When kleshas get me going
And their heat has got me burning
I try no antidote to set them right.
Like an alchemistic potion turning metal into gold,
What lies in kleshas' power to bestow
Is bliss without contagion, completely undefiled.
Kleshas coming up -- sheer delight!

-- Gyalwa Gotsangpa (1189-1258)

The Vajrayana Buddhist teachings on emotions tell us that the raw, naked energy of a strong emotion such as lust is nothing other than the wisdom of awakened mind itself -- like a powerful wave arising in the ocean of mind. Just as a wave takes its particular shape and form due to conditions such as wind and current, our lusts and desires arise and take their particular shape and form due to conditions within us -- conditions that we ourselves have created, but which we cannot always see. When we fixate on the wave, on our lust and its illusory object, and think that it's solid and real and something has to be done about it, we lose sight of the ocean that is our true being.
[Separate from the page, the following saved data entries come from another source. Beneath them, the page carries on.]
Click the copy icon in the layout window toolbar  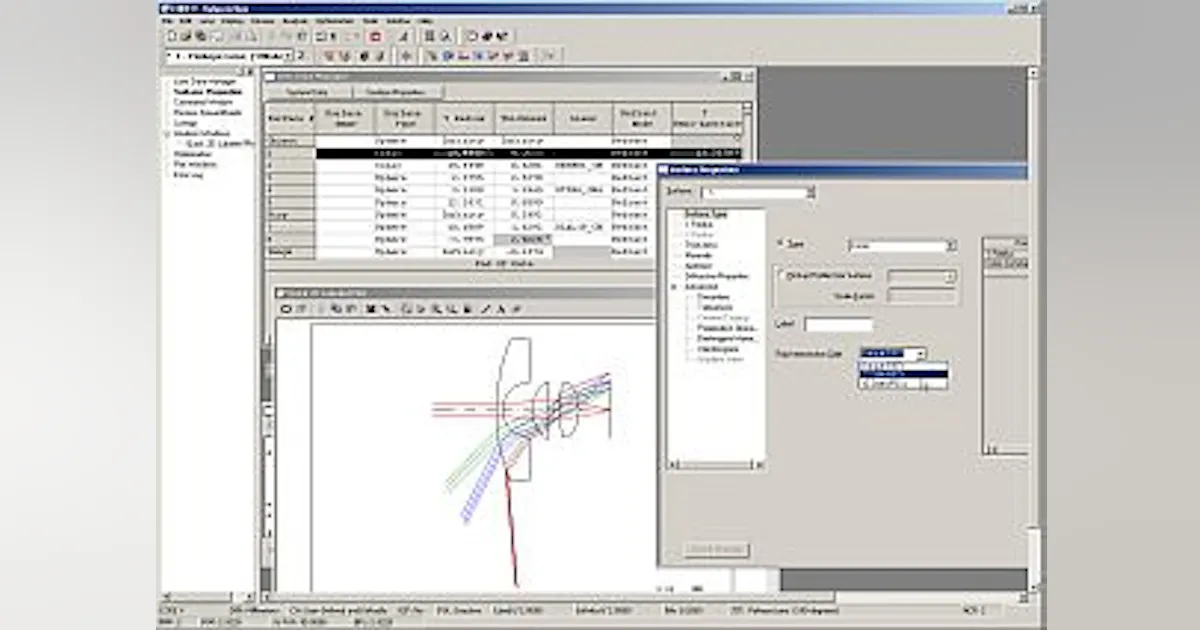334,308
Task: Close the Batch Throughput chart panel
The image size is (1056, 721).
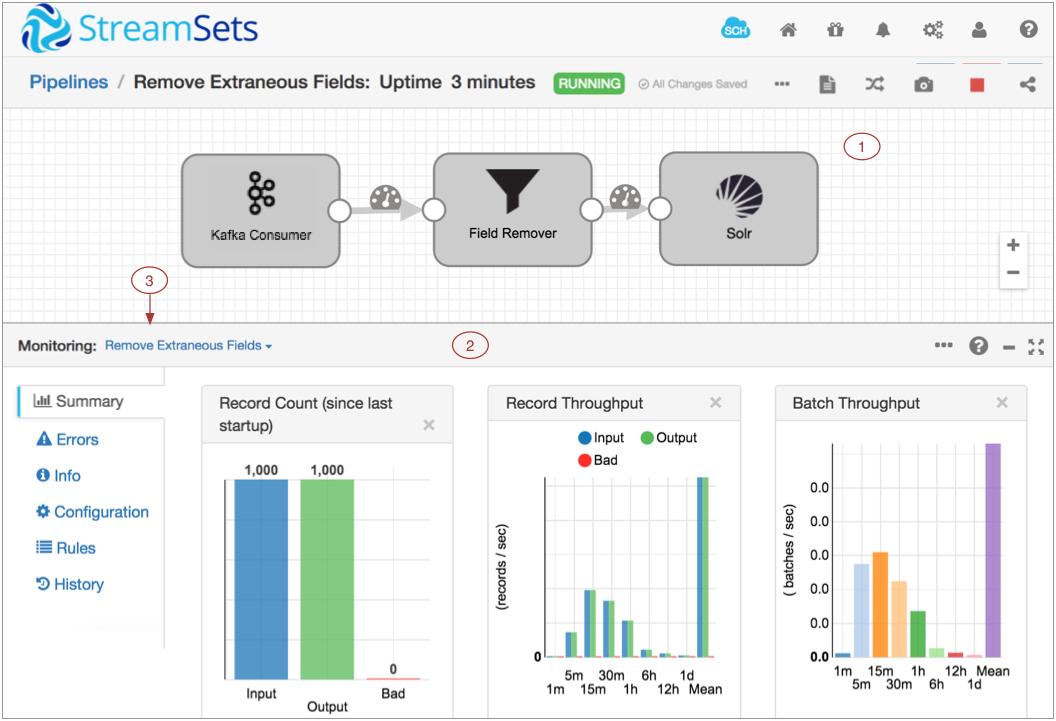Action: point(1002,403)
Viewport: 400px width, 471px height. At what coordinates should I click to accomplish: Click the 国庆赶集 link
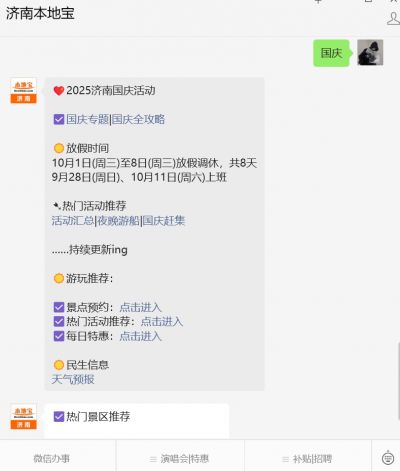[164, 221]
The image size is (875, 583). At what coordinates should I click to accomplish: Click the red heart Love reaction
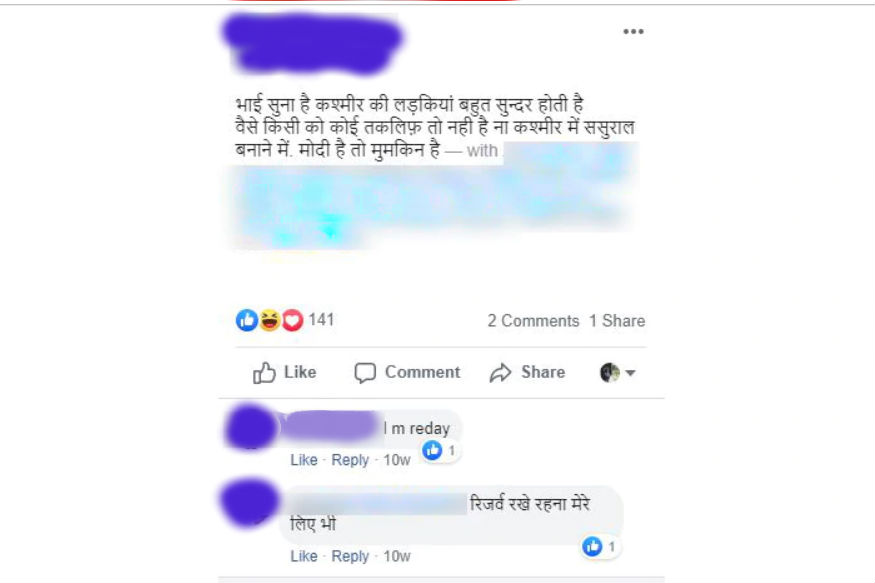click(292, 320)
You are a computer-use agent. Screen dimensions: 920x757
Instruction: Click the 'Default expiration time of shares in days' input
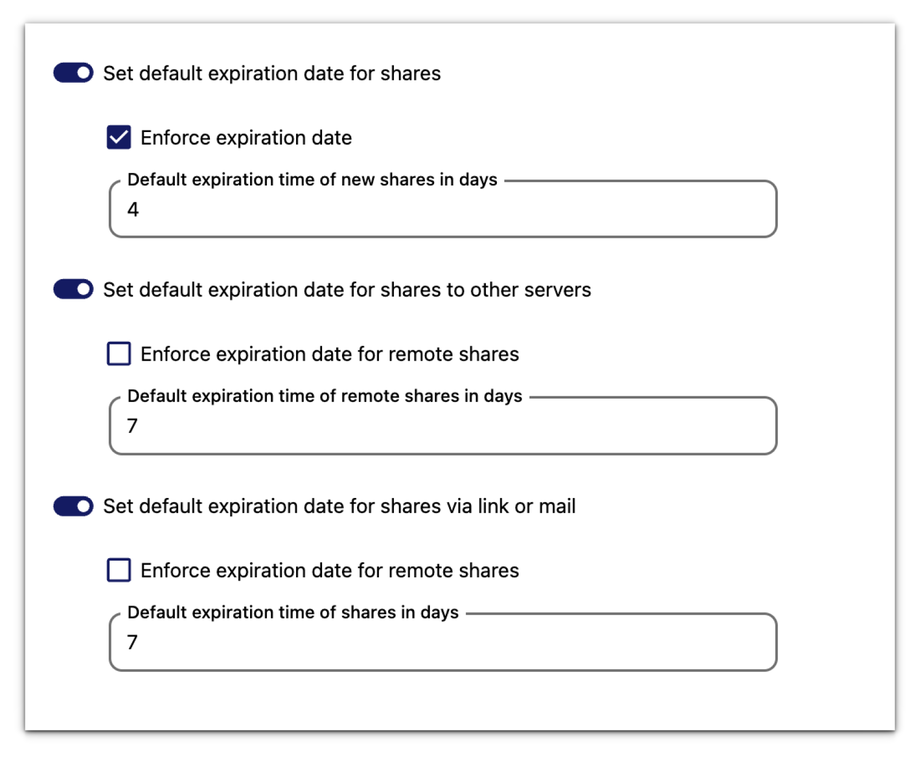pyautogui.click(x=442, y=644)
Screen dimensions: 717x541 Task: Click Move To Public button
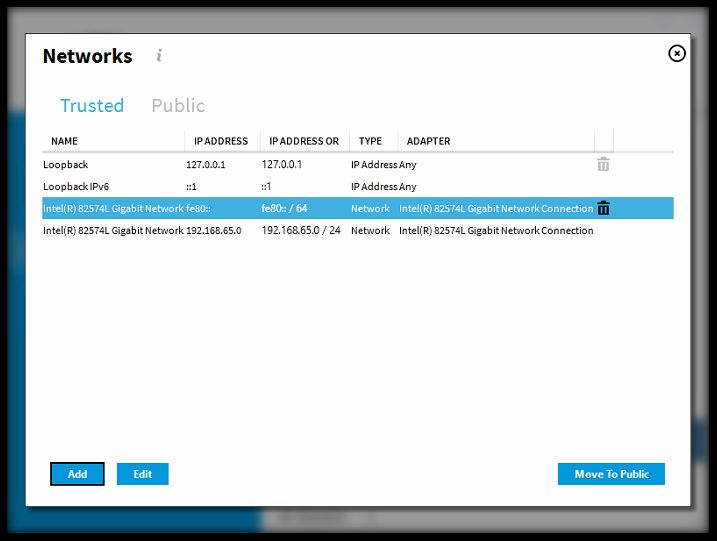coord(611,474)
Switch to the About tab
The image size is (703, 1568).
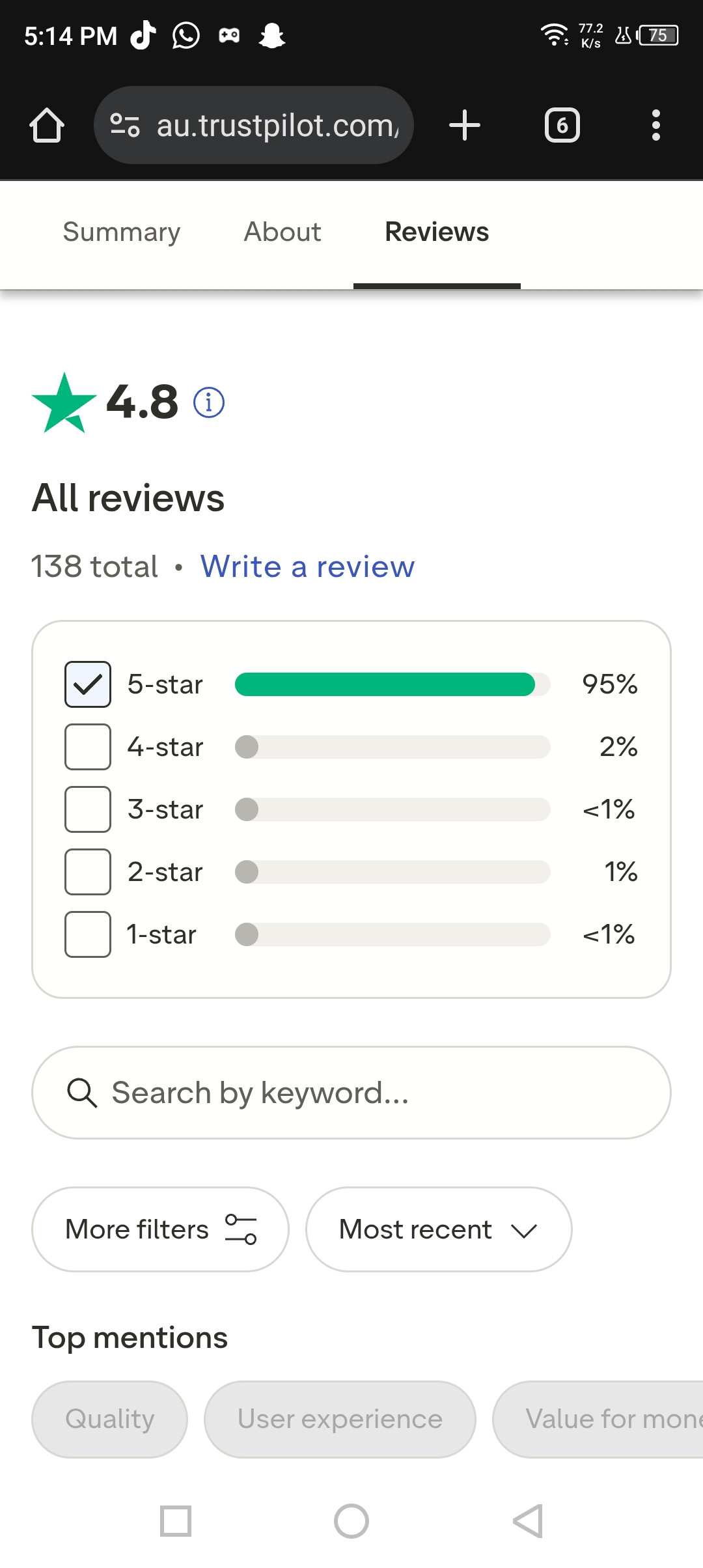coord(283,232)
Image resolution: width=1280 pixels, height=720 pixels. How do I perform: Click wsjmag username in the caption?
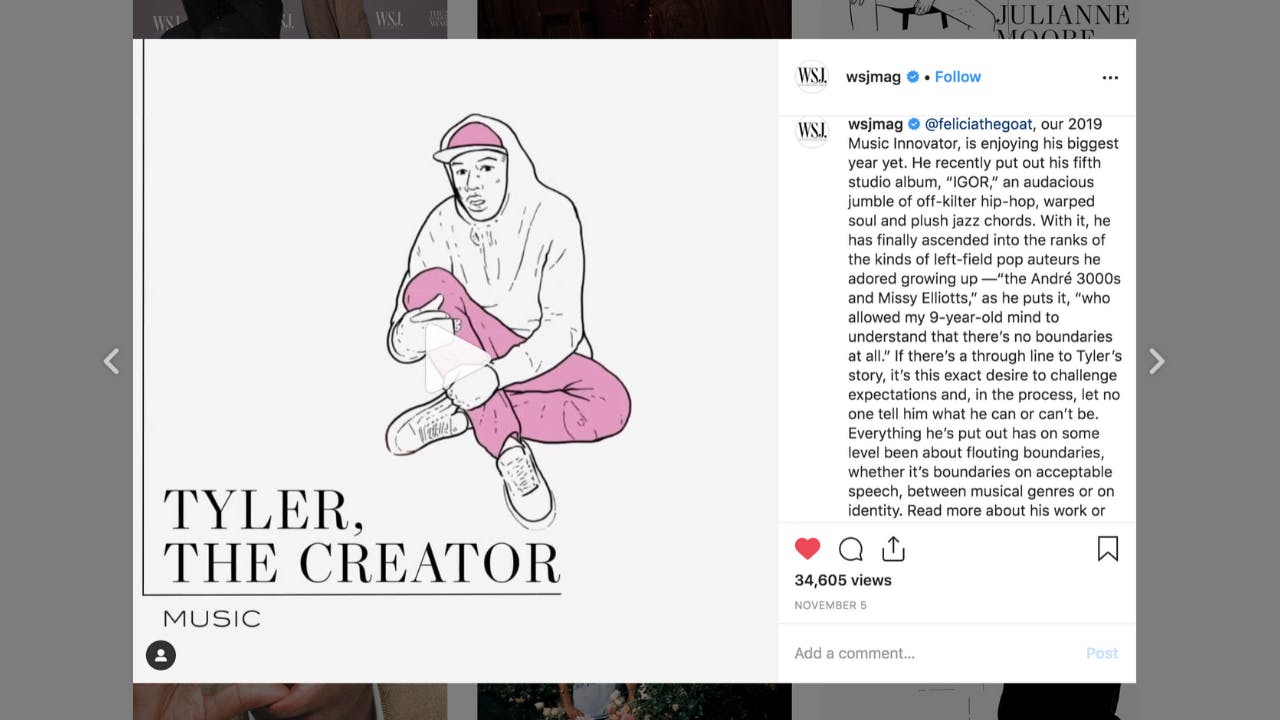pos(875,124)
We actually forget who we are.


3 comments:

Anonymous said...

Glad you are writing more

Anonymous said...

I would like to see you write more personally rather than using we and us so much. In Dorje Denma Ling community meetings it always comes up that people are encouraged to speak for themselves and to use I and me in speaking. It is a gentler read when what is presented comes from a personal direct voice rather that a detached and narrative voice. I love your writing and am glad for the connection to you as you progress along your path. Since your ordination your writing has flourished and I hope you write more.
Lust in the Dust is great because in a talk today the experience of attraction came up where the teacher pointed out how attraction often comes with a sense of poverty. " I want that person" followed by a narrative about how that could or could not happen. Attraction is powerful - as I go along I am experiencing how it differs from being magnetized.

Dennis Hunter said...

Thanks, E. I try to reserve "I and me" for passages where I'm telling my own stories or providing personal examples to illustrate a point, but I use "we and us" when writing generally about things that seem to be more or less universal experiences.

Ponlop Rinpoche says that within the experience of attraction or passion there is actually a very pure and beautiful energy of joy that is the essence of one of the five wisdom energies. Trouble is, we don't experience it that way, or leave it at that -- we typically take that energy and grasp at it and spin out into obsession and grasping.